I wasn’t alone. I saw my brother a few weeks later, who wondered, “I’ve seen trailers for something called The Mighty Redcar. Is it a joke?”
I hope not. To us Redcar was the place we piled off to at the first hint of sun on a weekend. Dad would wrestle with the windbreak and put up the deckchairs, the kids would pelt into the freezing North Sea.
I did (hated) ballet lessons in Redcar; Mam and Dad had their silver wedding party there; we spent our pocket money in the massive seafront Woolies (ah, how I loved that plastic crash helmet, my favourite purchase). And I hung on to my big brother as I howled in terror on the ghost train in Redcar’s tiny amusement park. We ate fish and chips, and to this day I give a little inward swoon as I think of Redcar’s justly famous lemon-top ice creams. You’ll have to try one, I can’t explain. Then we lost loads of coppers in the amusements, failing to secure that windfall that was surely just another penny away.
Today, looking at my favourite framed family photos, I realise that a lot of them were taken on the seafront, or the “prom”, at Redcar.
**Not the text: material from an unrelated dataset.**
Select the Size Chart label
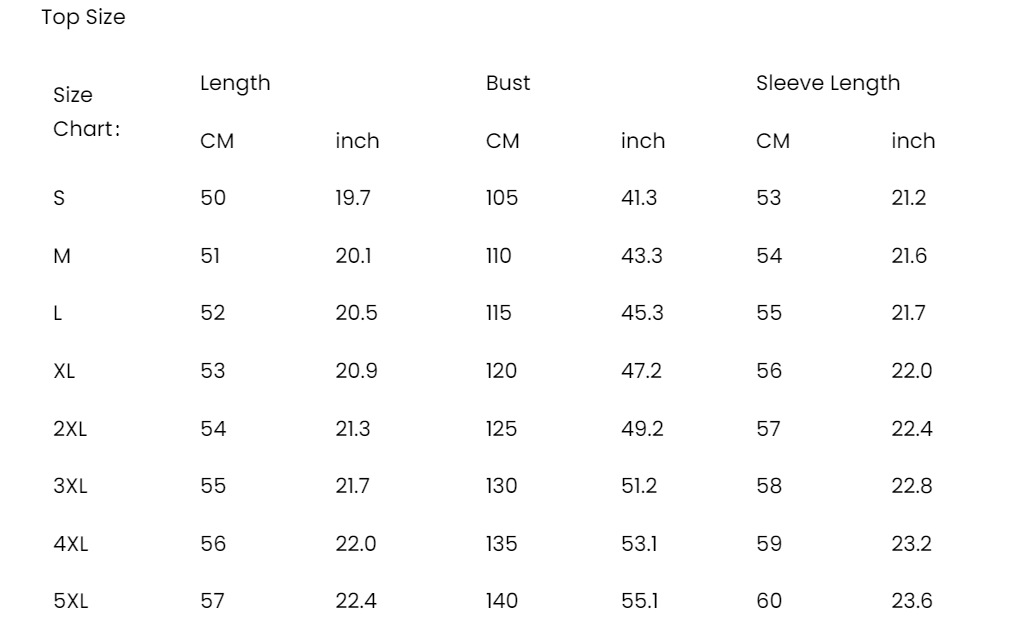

Invariably we’re huddled against the cold.
I realise I’m not painting much of a picture here; Redcar isn’t Las Vegas. But it’s ours. We don’t want anyone making fun. Yet here’s the thing, The Mighty Redcar doesn’t make fun. It’s warm, funny and engaging, and I love it.
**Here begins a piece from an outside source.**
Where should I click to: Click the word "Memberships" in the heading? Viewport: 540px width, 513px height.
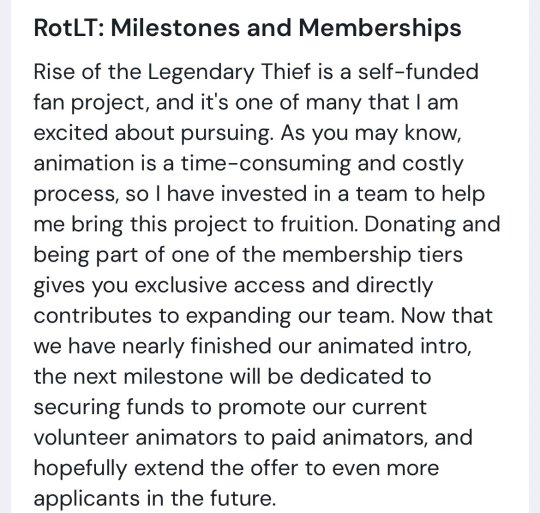click(380, 28)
I even felt a bit nostalgic during the opening episode, though the heart has long since been ripped out of the town I knew by the closure of its steel works with the loss of 1,700 jobs. The lifeblood stopped pumping in 2015, leaving poverty and hardship to flutter in Redcar’s depleted veins.
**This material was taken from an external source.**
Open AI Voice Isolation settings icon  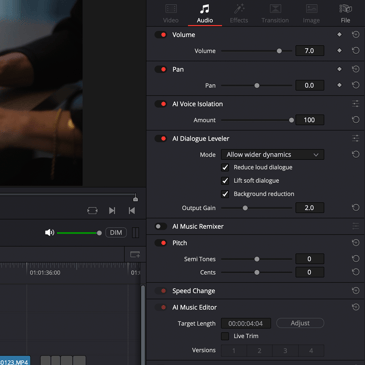click(x=356, y=104)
The Mighty Redcar focuses firmly on the town’s young. Those who don’t have the expectation of dads, grandads, great-grandads, that they’d go into the steelworks and have a job for life.
But the teens in The Mighty Redcar have wit and imagination. It’s narrated by local lass Madison Cooper, from a script she helped to write, which adds a brilliant blanket of authenticity. Madison is clearly proud of her town and that makes me so happy.
These kids dream dreams, as I did; they can’t stay put, they want opportunities and that probably means leaving Redcar. Which makes me sad.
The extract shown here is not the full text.